Without a layer of lubricant between them (think motor oil in engines, grease in wheel bearings, and so on) Even WITH lubricant - the parts still wear - just at a slower rate.
Yes - wear will occur - I have several older guns with pinned barrels - 2 of which required a pin size increase and a re-drill to tighten them back up.

How often do you remove the pinned barrel of your gun?

See this post, guy says after 50 barrel removals he's never had an issue or loosening. I'm into computers and everyone says that the new Solid State Drives for storage have a limited "read/write" function and that you should be careful because you can damage your drive by using it too much, I've never heard of one actually failing, its just a theoretical limit.
It seems like the same exact unfounded fear. Theoretically it could loosen the pins, but the reality is unless the pins are sharp and not rounded, or you are using an oversized punch, you'll never actually have an issue within the use life of your rifle.

Not trying to discredit your personal experience. I think it just seems like a non issue compared to the ease of cleaning the barrel and preserving the wood around the barrel/lock where water usually seeps when cleaning.
 
If you want to remove the pins of a flintlock every time you clean that's fine, it's your gun have fun.

But....why?
If you take off the lock and clean it and the side of the barrel and the bore, did you not just clean everything that needed cleaning?

Some people insist on complicating the most simple of things
 
If you want to remove the pins of a flintlock every time you clean that's fine, it's your gun have fun.

But....why?
If you take off the lock and clean it and the side of the barrel and the bore, did you not just clean everything that needed cleaning?

Some people insist on complicating the most simple of things

Personally shoving a wet patch down a barrel cleans the barrel up to the breech, then just packs muddy fouling at the breech which seems to take some effort to remove 100%. Doesn't really clean it as nicely as I want. I use a water pumping method until the water shooting out of the vent hole is clean.
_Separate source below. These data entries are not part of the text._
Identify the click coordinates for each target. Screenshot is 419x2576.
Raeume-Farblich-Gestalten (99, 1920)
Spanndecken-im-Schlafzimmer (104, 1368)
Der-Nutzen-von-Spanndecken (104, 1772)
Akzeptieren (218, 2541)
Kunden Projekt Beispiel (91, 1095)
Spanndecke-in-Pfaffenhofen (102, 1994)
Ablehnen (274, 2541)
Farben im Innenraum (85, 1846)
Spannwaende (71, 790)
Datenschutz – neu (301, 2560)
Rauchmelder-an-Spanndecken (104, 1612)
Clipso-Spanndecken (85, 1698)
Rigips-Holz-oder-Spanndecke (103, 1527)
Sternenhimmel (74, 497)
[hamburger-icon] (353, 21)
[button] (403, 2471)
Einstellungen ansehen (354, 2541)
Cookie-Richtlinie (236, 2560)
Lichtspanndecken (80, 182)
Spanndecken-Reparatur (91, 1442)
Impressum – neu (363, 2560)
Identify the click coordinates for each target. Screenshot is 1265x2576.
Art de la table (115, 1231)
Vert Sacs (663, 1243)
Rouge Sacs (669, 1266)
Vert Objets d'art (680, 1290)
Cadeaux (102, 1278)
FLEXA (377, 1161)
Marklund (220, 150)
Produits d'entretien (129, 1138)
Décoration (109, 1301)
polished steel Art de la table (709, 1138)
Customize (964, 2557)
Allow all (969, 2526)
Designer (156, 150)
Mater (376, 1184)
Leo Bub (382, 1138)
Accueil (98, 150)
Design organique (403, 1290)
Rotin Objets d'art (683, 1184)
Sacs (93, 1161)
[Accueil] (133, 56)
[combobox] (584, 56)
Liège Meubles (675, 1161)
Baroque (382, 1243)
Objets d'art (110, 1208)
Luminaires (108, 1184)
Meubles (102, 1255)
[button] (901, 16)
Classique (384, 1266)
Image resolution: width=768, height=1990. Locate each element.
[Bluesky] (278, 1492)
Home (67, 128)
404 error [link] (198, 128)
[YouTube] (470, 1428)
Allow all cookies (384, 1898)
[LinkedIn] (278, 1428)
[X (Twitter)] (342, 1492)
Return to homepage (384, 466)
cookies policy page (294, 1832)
Also its awkward ramming a 5 foot+ rifle, and a 44 inch barrel is much more manageable.

The biggest reason is when cleaning around the vent hole, the brushes often push water in between the barrel and stock, and the fouling from the pan gets all in the cracks around the barrel and stock. Removing all metal from wood and just going ham on wiping down with soapy water around the outside is whole heck of a lot easier to me then poking nooks.
 
Personally shoving a wet patch down a barrel cleans the barrel up to the breech, then just packs muddy fouling at the breech which seems to take some effort to remove 100%.
That's a nice theory, but you can't prove "water pumping" does any better. But then again I don't have any patent breech rifles so I can't speak to them.

Also its awkward ramming a 5 foot+ rifle, and a 44 inch barrel is much more manageable.
I don't have a problem with my 62" long Chambers Virginia rifle.

The biggest reason is when cleaning around the vent hole, the brushes often push water in between the barrel and stock, and the fouling from the pan gets all in the cracks around the barrel and stock.
I plug my vent with bamboo toothpicks while cleaning and I am careful and don't get sloppy with the water when cleaning around the vent.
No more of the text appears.